Worried relatives gathered outside a hospital in Kabul
What do we know happened?

The Afghan interior ministry confirmed the death toll hours after the bombing. Pictures on social media showed bodies strewn across the wedding hall.

Afghan weddings often include hundreds of guests who gather in large halls where the men are usually segregated from the women and children.

Wedding guest Mohammad Farhag said he had been in the women's section when he heard a huge explosion in the men's area.

"Everyone ran outside shouting and crying," he said.

"For about 20 minutes the hall was full of smoke. Almost everyone in the men's section is either dead or wounded. Now, two hours after the blast, they are still taking bodies out of the hall."

A Taliban spokesman said the group "strongly condemned" the attack.

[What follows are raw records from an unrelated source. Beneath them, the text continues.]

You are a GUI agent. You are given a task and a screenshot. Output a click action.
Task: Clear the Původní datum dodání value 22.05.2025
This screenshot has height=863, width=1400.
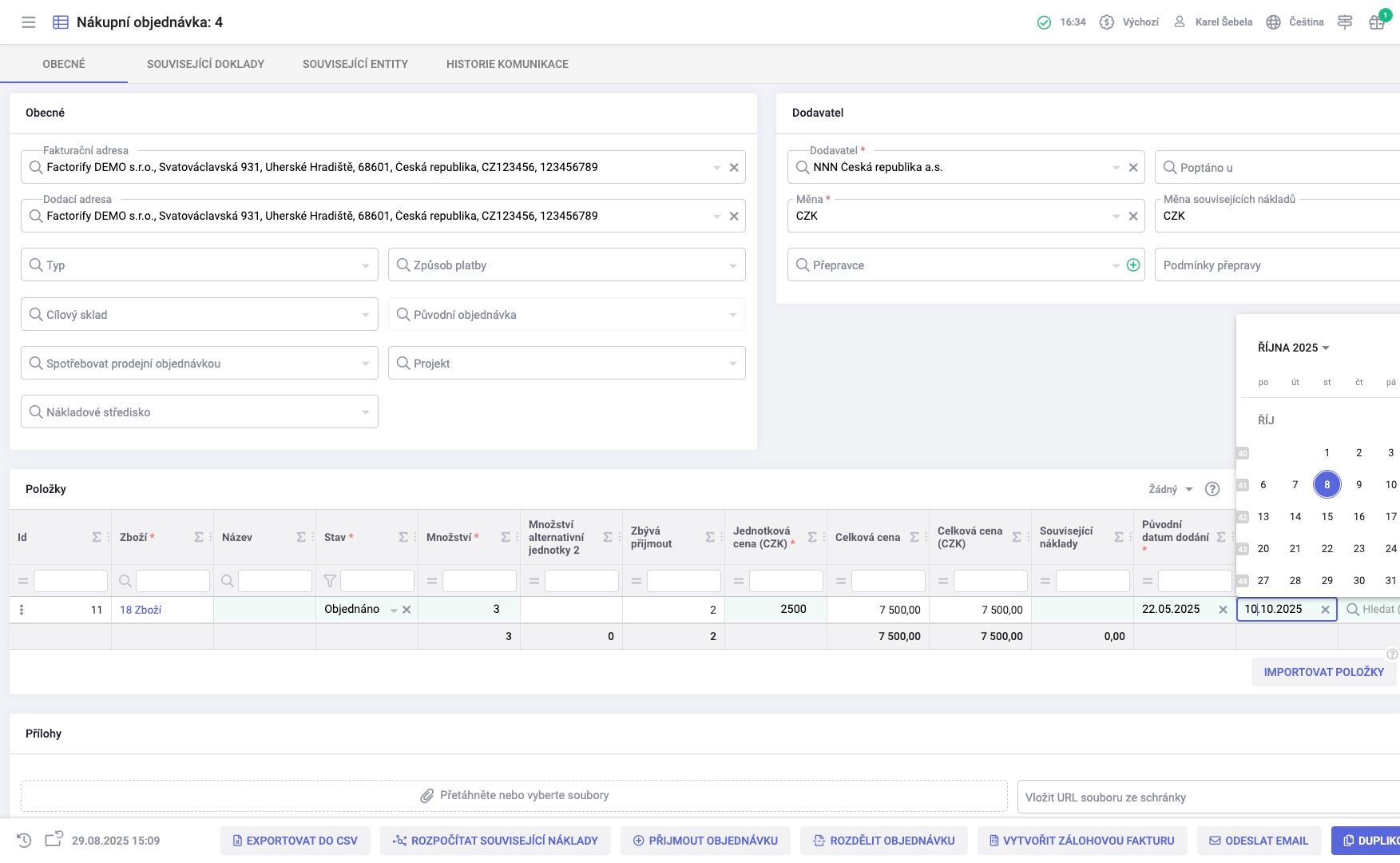tap(1223, 610)
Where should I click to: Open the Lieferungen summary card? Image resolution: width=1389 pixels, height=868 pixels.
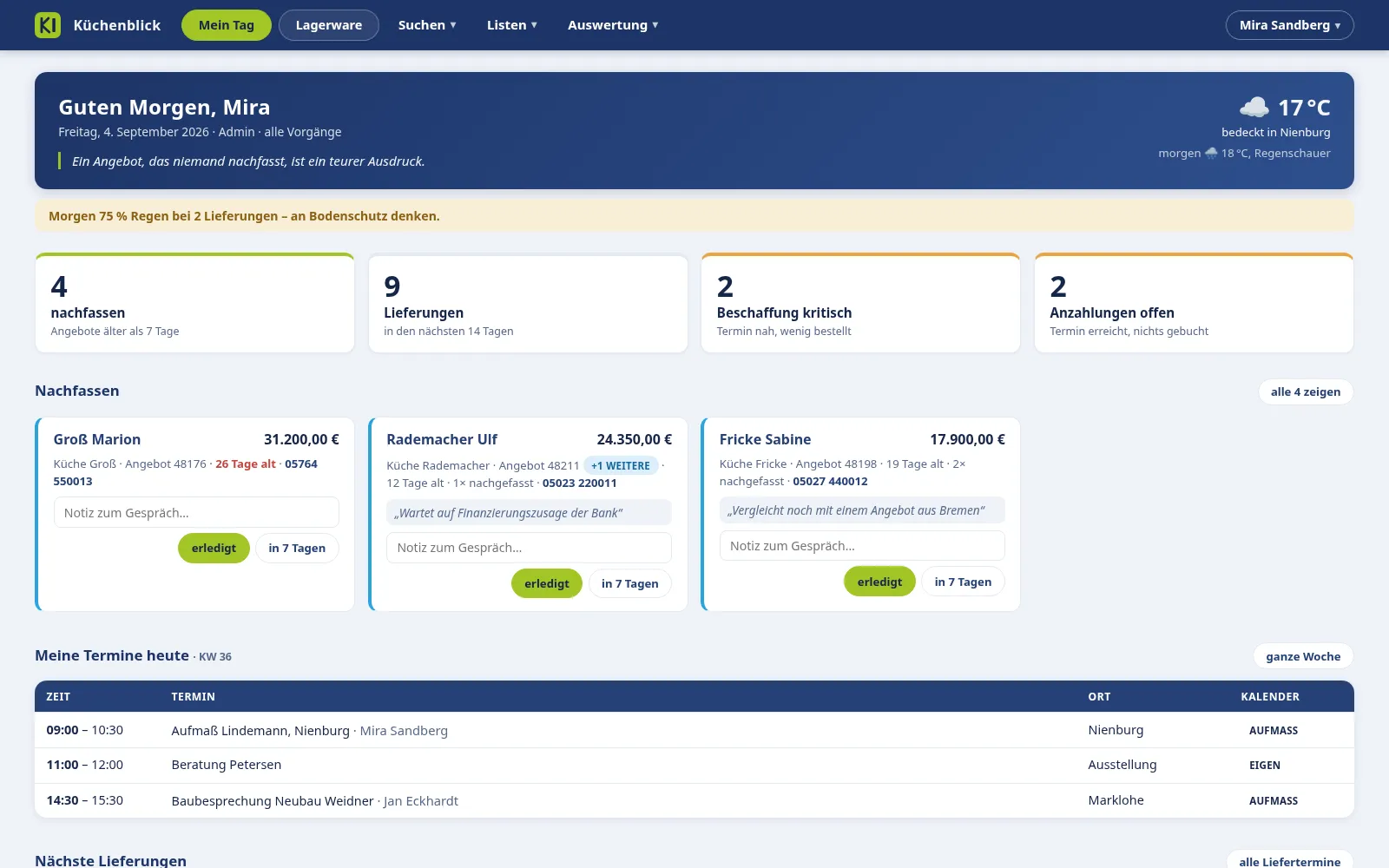pos(528,303)
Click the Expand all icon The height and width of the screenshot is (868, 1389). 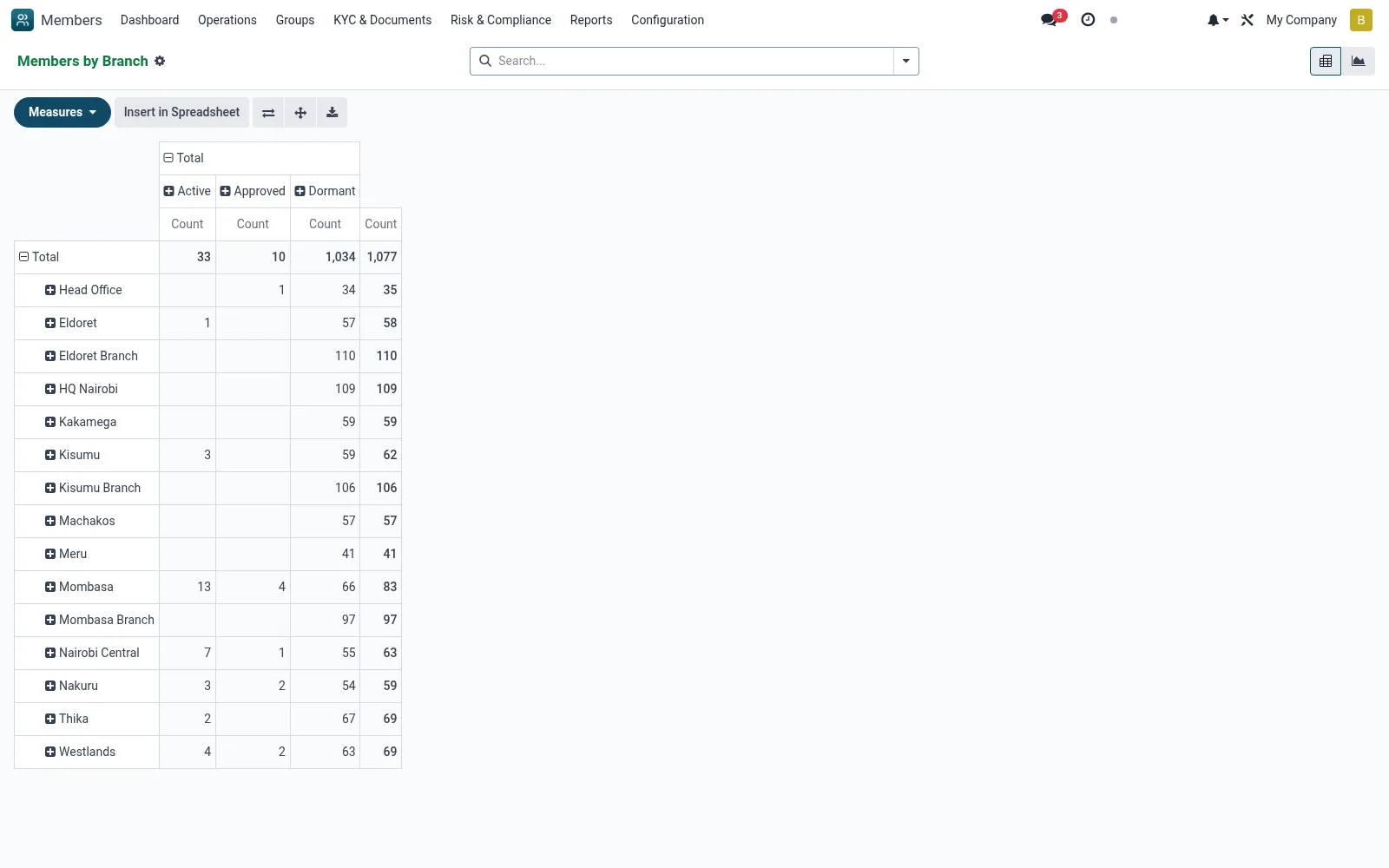tap(300, 113)
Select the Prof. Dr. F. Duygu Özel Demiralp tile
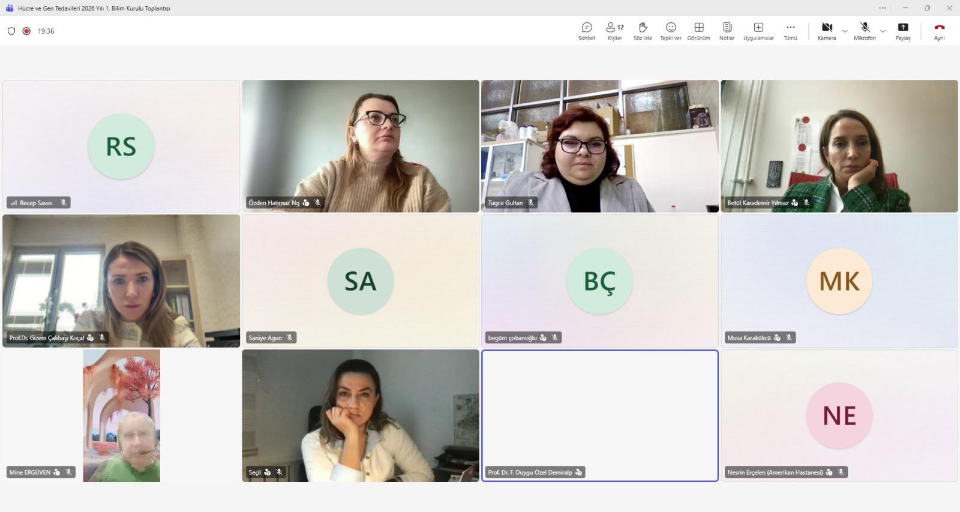Screen dimensions: 960x512 click(600, 415)
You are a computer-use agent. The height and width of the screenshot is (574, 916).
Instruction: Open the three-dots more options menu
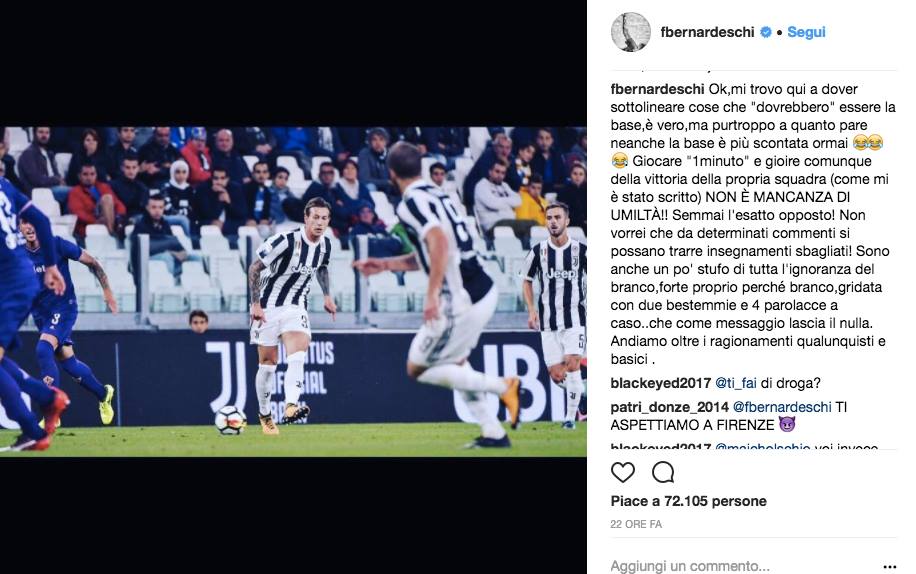click(889, 566)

"There is no justification for such deliberate and brutal killings and targeting of women and children," Zabiullah Mujaheed said in a text message to the media.
How are peace talks progressing?

Taliban and US representatives have been holding peace talks in Qatar's capital, Doha, and both sides have reported progress.

On Friday, US President Donald Trump tweeted that both sides were "looking to make a deal - if possible".

The deal would include a phased US troop pullout in exchange for Taliban guarantees that Afghanistan will not be used by extremist groups to attack US targets.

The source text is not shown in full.